▸ Page excerpt:
Now that our app is deployed, we can connect to it and use it like a remote service.

We'll do this using `modal.Cls.from_name("llm-ft-pricer", "Pricer")`, which fetches the `Pricer` class from our deployed app via the Modal API.

Then, calling `.price.remote(...)` sends a request to Modal, spins up a container if needed, loads the model, runs the method, and returns the result.

This is how we turn our model into a cloud API.

What happens under the hood when calling price.remote(...): 
- First run = downloads model files → stores in volume (/cache) → loads into memory → runs 
- Later runs = load from volume → memory → run (no re-download)

---

Since we added `min_containers=1`, a container is created and kept warm as soon as the app is deployed. Models remain loaded in memory, so there are no cold starts — unless the app is stopped or the container crashes.

▸ About this exercise: In the page excerpt about calling the deployed Modal app, what happens on later runs of price.remote(...)?

▸ Data excerpts:
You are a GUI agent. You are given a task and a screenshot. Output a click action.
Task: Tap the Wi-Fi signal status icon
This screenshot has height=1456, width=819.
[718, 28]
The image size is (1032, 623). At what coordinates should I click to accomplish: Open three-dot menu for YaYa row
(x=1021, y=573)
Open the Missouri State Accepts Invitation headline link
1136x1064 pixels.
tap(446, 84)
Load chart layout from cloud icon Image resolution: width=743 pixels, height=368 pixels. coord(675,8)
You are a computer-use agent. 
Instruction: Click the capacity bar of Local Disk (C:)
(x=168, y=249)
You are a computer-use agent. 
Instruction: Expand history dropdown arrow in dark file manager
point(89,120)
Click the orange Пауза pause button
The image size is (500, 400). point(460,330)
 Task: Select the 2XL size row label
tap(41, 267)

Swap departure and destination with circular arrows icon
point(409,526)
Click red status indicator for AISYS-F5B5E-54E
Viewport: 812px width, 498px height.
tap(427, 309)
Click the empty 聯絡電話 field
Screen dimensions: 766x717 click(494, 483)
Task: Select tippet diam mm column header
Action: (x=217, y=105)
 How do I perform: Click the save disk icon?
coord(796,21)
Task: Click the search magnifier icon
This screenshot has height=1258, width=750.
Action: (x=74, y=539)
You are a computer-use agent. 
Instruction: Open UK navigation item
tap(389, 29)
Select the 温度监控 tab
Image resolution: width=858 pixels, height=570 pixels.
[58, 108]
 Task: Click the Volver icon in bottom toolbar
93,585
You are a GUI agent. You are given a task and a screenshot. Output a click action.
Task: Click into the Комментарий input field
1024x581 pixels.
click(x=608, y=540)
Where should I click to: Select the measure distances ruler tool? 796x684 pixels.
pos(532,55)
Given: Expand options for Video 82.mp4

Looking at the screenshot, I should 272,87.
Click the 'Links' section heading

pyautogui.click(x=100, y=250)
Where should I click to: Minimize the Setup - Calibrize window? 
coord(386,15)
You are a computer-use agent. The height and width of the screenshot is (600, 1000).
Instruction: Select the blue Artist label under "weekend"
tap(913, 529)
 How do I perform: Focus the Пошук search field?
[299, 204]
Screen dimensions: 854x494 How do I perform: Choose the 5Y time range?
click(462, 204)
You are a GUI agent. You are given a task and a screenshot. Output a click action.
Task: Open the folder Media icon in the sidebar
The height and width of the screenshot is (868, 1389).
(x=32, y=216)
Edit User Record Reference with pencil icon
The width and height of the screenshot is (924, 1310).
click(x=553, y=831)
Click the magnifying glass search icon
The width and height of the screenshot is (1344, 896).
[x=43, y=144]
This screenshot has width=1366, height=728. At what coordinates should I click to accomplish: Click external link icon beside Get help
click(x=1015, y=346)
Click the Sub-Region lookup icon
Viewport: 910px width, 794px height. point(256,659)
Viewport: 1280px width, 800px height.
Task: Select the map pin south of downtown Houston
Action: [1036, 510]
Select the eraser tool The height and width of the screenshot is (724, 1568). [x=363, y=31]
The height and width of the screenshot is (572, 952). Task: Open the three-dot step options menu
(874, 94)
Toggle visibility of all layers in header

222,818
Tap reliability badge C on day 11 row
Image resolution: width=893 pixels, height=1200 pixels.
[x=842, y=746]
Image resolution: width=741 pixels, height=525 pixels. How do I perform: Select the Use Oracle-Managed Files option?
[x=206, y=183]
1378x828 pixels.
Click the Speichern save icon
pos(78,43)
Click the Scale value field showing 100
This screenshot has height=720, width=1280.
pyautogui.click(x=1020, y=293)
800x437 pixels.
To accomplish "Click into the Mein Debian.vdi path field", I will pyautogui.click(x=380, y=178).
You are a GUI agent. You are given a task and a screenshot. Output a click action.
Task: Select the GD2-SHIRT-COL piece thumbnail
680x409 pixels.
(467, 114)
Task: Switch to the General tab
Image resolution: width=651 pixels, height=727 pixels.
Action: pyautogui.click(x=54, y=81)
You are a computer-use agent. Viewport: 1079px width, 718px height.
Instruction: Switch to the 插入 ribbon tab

▸ Response: The model loads from the volume into memory and runs, with no re-download.